Bretz was a classic field geologist and a controversial figure throughout his career. In 1925 he presented the story of the region’s giant floods, seeing what others at first could not—and then would not—see. He spent his lifetime piecing together the story of how a raging wall of water hundreds of feet high roared across eastern Washington, carving deep channels before cascading down the Columbia River Gorge as a wall of water high enough to turn Oregon’s Willamette Valley into a vast backwater lake.

Bretz found exotic granite boulders perched on basalt cliffs hundreds of feet above the highest recorded river level. In the scablands, a desolate region stripped of soil, he came across dry waterfalls and potholes hundreds of feet above the modern river. Gigantic gravel bars deposited within dry valleys implied deep, fast-flowing water. Streamlined hills rose like islands, extending more than 100 feet above the scoured-out channelways.

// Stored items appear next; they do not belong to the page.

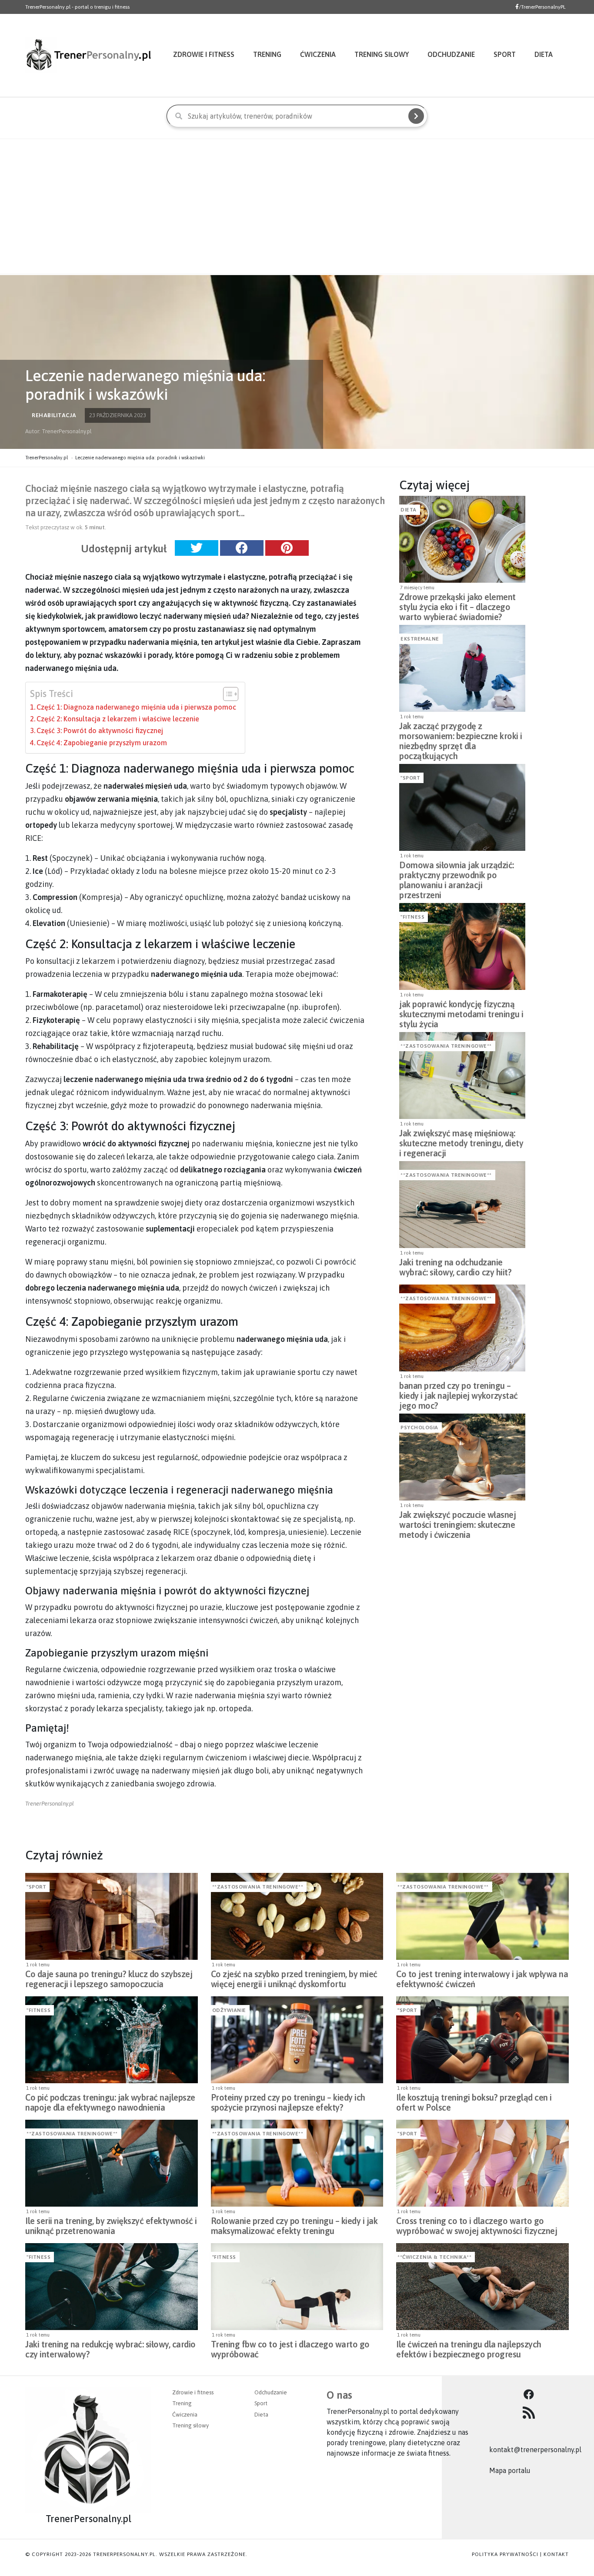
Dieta (543, 54)
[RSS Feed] (529, 2413)
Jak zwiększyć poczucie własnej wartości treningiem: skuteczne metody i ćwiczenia (457, 1522)
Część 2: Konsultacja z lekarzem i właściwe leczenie (118, 719)
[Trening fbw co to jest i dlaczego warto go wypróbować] (297, 2286)
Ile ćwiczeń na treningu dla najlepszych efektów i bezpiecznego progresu (468, 2349)
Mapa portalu (510, 2470)
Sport (505, 54)
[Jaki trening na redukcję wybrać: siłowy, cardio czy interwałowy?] (111, 2286)
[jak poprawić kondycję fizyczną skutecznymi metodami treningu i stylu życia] (462, 946)
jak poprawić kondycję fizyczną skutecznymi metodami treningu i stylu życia (461, 1011)
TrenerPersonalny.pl (46, 457)
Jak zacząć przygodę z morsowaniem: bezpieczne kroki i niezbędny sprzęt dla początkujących (460, 733)
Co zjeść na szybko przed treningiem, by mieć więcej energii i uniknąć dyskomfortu (294, 1979)
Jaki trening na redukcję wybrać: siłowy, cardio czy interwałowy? (110, 2349)
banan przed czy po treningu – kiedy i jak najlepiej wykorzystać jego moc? (458, 1393)
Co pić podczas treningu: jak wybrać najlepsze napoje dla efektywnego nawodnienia (110, 2102)
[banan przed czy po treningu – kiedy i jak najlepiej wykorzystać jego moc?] (462, 1328)
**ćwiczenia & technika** (434, 2257)
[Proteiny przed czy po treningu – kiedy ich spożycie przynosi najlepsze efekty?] (297, 2039)
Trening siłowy (381, 54)
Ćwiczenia (318, 54)
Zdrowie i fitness (203, 54)
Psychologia (419, 1427)
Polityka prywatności (505, 2554)
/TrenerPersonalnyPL (542, 7)
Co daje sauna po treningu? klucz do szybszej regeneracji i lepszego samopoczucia (108, 1979)
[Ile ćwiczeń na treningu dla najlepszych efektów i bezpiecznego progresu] (482, 2286)
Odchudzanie (451, 54)
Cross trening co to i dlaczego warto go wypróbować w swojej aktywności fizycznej (476, 2226)
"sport (410, 778)
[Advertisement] (297, 206)
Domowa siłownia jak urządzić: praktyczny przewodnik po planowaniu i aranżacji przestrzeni (456, 872)
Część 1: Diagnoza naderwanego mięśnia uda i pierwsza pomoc (136, 707)
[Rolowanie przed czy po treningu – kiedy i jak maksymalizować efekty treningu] (297, 2163)
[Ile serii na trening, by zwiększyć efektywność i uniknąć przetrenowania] (111, 2163)
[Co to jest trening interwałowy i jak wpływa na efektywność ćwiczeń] (482, 1916)
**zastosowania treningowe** (446, 1046)
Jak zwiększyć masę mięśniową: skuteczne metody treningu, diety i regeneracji (461, 1140)
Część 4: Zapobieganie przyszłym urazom (102, 743)
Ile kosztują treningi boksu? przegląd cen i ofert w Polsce (474, 2102)
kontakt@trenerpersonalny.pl (535, 2449)
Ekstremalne (419, 639)
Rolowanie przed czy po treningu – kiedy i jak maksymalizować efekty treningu (294, 2226)
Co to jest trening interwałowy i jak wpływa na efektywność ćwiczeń (482, 1979)
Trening (267, 54)
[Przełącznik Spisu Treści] (226, 694)
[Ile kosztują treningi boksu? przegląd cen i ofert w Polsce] (482, 2039)
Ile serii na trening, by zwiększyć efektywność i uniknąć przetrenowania (111, 2226)
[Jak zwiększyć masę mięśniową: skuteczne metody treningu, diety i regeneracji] (462, 1075)
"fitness (412, 917)
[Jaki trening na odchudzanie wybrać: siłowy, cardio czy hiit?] (462, 1204)
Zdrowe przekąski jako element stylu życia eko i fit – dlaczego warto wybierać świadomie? (457, 604)
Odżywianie (229, 2010)
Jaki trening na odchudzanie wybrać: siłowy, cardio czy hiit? (455, 1267)
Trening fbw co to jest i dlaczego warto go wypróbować (290, 2349)
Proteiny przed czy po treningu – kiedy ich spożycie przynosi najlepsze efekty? (288, 2102)
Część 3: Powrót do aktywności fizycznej (100, 730)
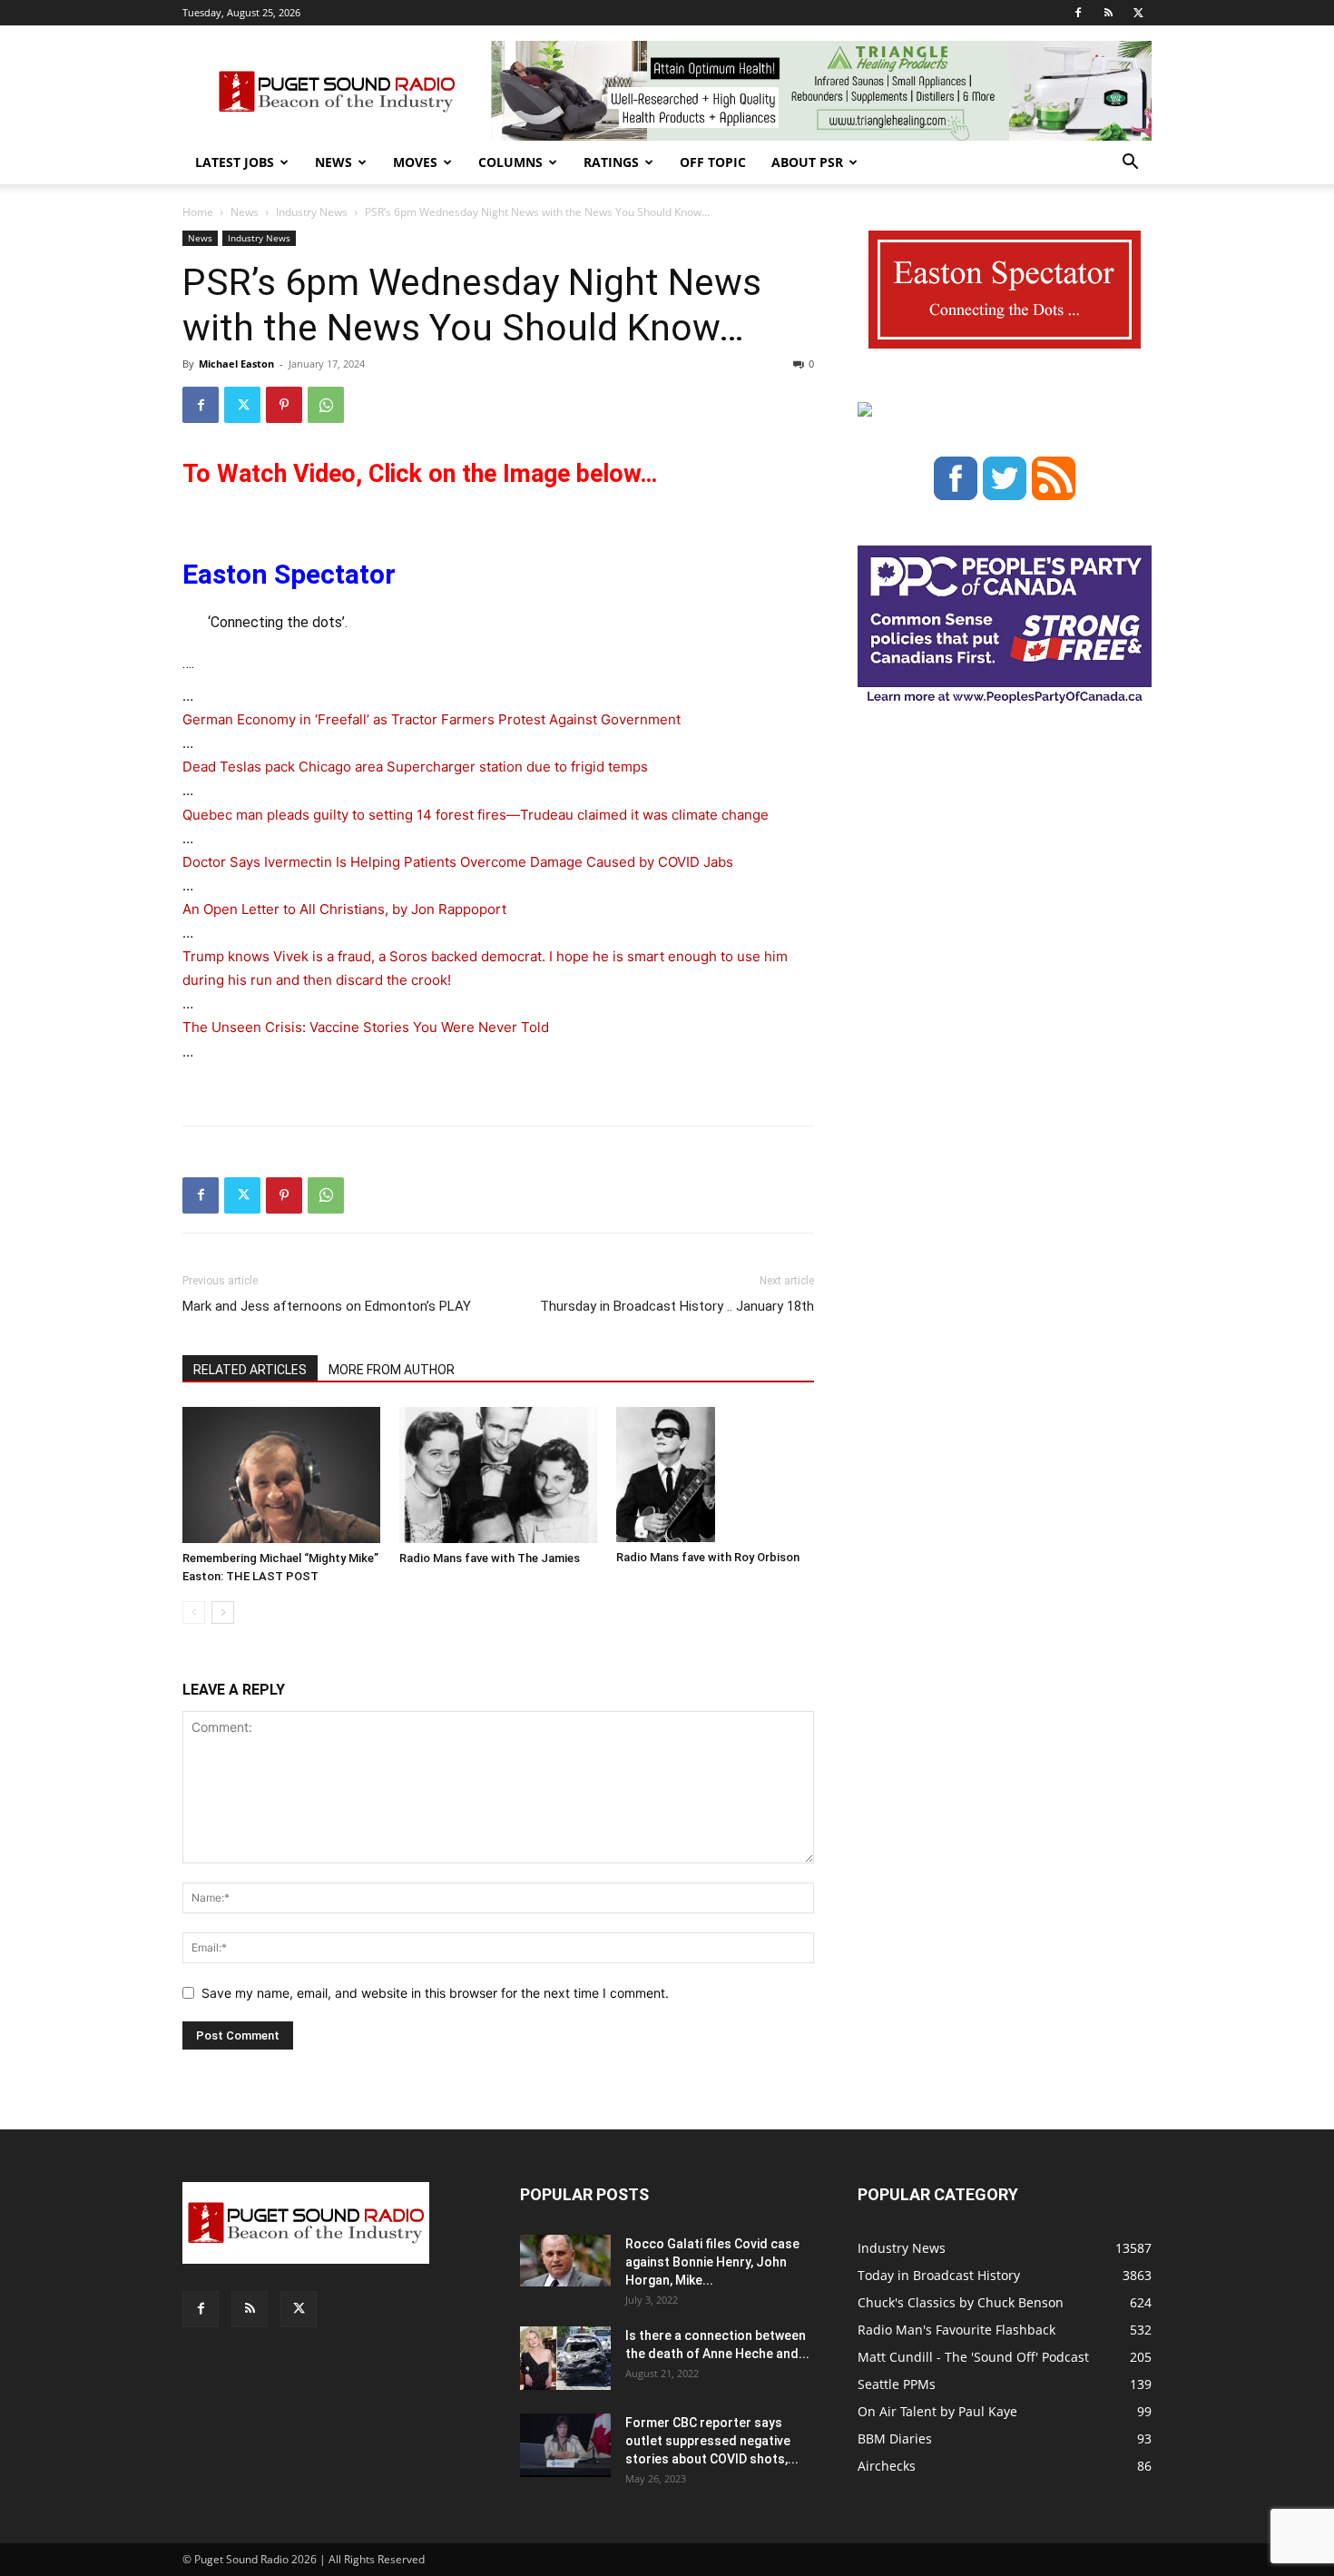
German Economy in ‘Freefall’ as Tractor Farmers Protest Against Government (431, 719)
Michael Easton (236, 363)
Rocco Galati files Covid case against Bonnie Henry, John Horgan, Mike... (712, 2262)
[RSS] (1108, 12)
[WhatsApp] (326, 405)
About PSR (807, 162)
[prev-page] (193, 1612)
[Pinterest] (284, 405)
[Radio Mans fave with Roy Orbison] (715, 1475)
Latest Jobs (234, 162)
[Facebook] (1078, 12)
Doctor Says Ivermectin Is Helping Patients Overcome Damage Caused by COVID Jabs (457, 861)
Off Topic (713, 162)
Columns (510, 162)
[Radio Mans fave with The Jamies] (498, 1475)
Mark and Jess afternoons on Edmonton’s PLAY (326, 1306)
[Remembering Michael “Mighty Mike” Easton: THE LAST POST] (281, 1475)
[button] (1130, 163)
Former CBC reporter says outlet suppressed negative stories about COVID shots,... (712, 2440)
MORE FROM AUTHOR (392, 1369)
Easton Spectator (289, 574)
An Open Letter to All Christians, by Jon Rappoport (344, 909)
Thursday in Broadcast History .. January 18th (677, 1306)
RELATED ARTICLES (250, 1369)
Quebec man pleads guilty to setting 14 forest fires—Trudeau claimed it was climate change (475, 814)
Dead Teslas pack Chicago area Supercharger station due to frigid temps (415, 766)
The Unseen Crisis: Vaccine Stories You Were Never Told (365, 1027)
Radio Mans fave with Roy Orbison (707, 1557)
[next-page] (222, 1612)
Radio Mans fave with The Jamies (489, 1558)
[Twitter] (1138, 12)
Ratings (611, 162)
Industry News (312, 212)
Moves (415, 162)
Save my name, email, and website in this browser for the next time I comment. (435, 1993)
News (333, 162)
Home (197, 212)
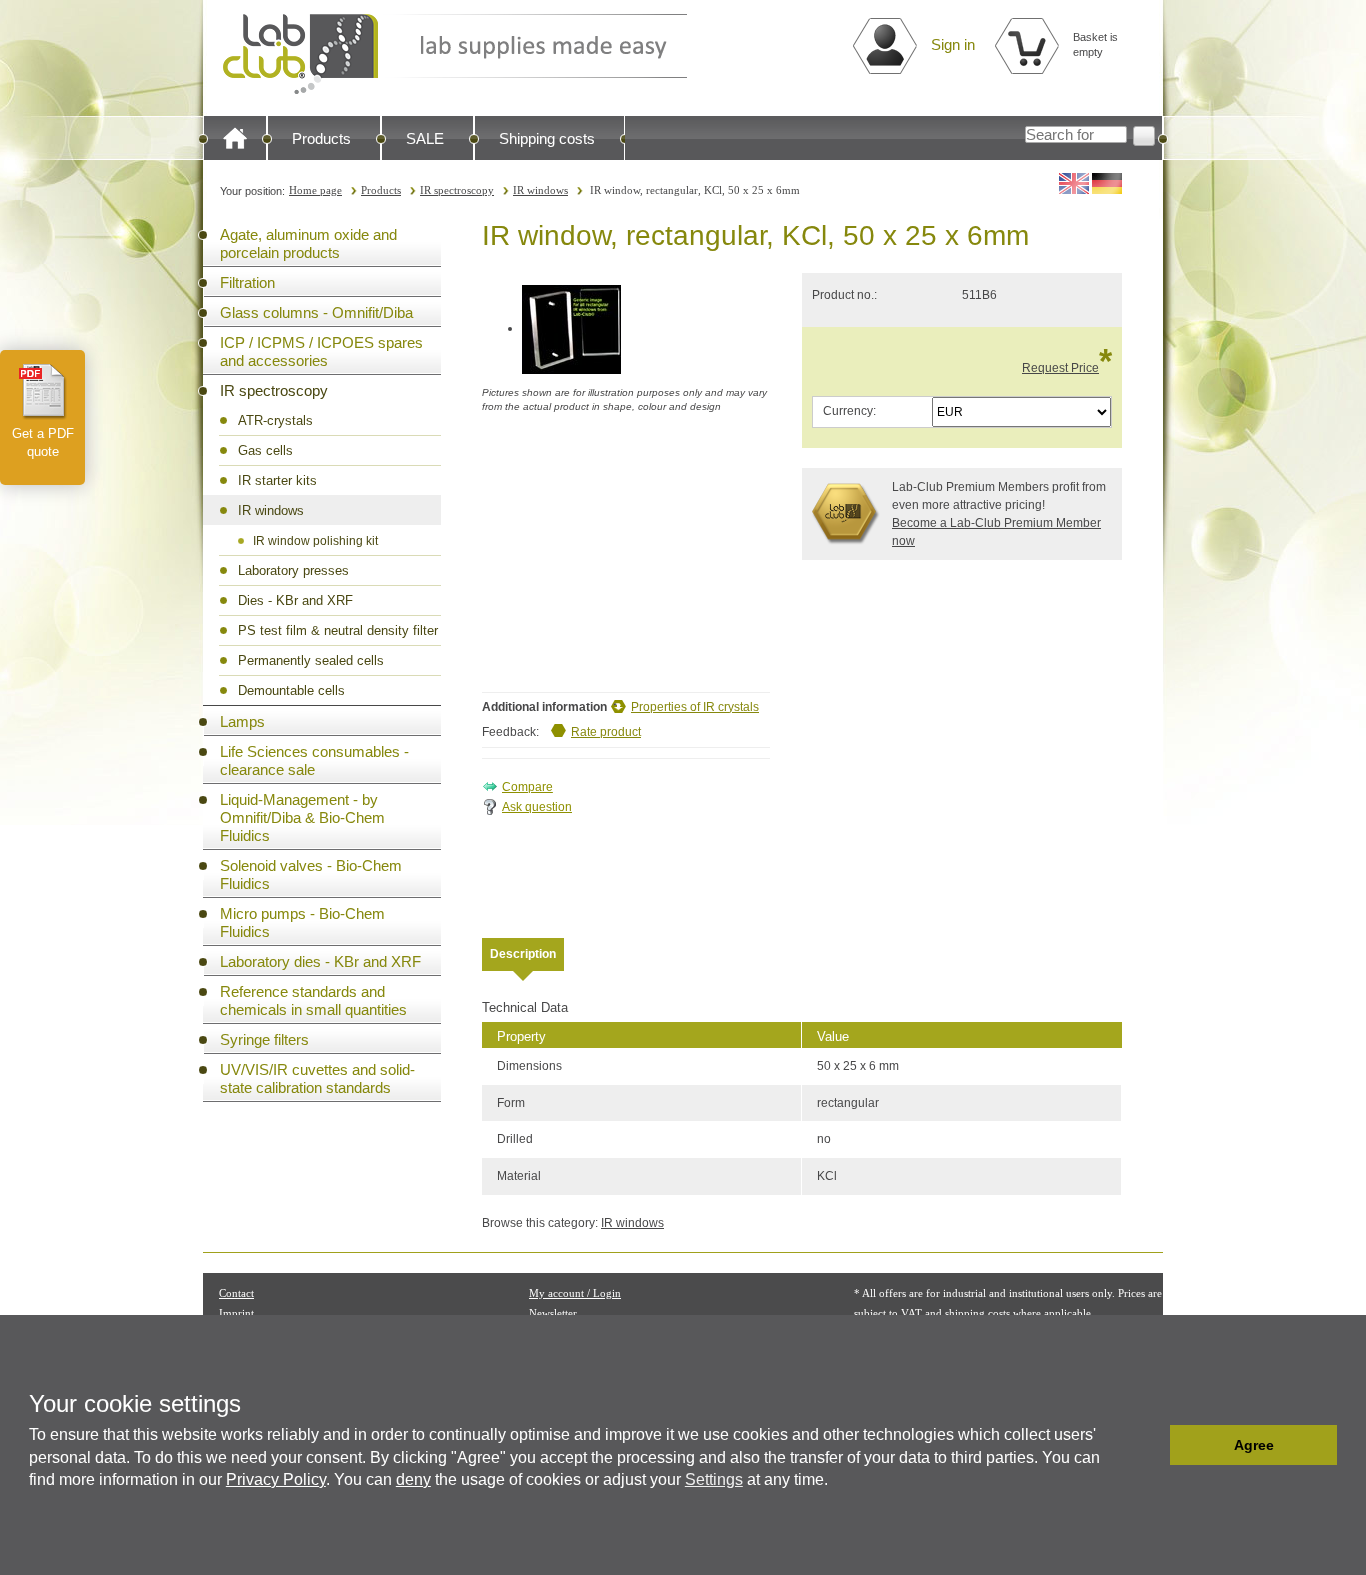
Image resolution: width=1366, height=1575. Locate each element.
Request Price (1060, 368)
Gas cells (265, 450)
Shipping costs (547, 138)
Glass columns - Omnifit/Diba (316, 312)
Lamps (242, 721)
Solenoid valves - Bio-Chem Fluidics (311, 874)
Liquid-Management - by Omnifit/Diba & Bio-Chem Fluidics (302, 817)
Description (523, 954)
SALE (425, 138)
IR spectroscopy (457, 190)
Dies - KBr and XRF (295, 600)
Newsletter (553, 1313)
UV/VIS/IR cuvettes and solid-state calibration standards (317, 1078)
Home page (315, 190)
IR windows (540, 190)
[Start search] (1144, 136)
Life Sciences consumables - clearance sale (314, 760)
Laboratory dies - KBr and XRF (320, 961)
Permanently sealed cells (311, 660)
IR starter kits (277, 480)
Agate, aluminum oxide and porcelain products (308, 243)
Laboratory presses (293, 570)
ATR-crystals (275, 420)
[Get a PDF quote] (43, 391)
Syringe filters (264, 1039)
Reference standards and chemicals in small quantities (313, 1000)
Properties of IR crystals (695, 707)
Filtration (247, 282)
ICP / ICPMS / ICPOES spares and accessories (321, 351)
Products (321, 138)
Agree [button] (1254, 1445)
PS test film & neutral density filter (338, 630)
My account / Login (575, 1293)
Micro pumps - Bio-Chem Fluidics (302, 922)
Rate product (606, 732)
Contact (236, 1293)
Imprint (236, 1313)
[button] (1149, 1445)
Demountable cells (291, 690)
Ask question (537, 807)
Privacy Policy (276, 1479)
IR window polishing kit (315, 541)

He realized the chaotic landscape had been carved by an enormous flood that chewed deep channels through hundreds of feet of solid basalt. The ancient flood deposited an enormous delta around Portland, Oregon, backing up flow into the Willamette Valley. The waters, he eventually realized, could have come from catastrophic drainage of Lake Missoula, an ancient, glacier-dammed lake in western Montana.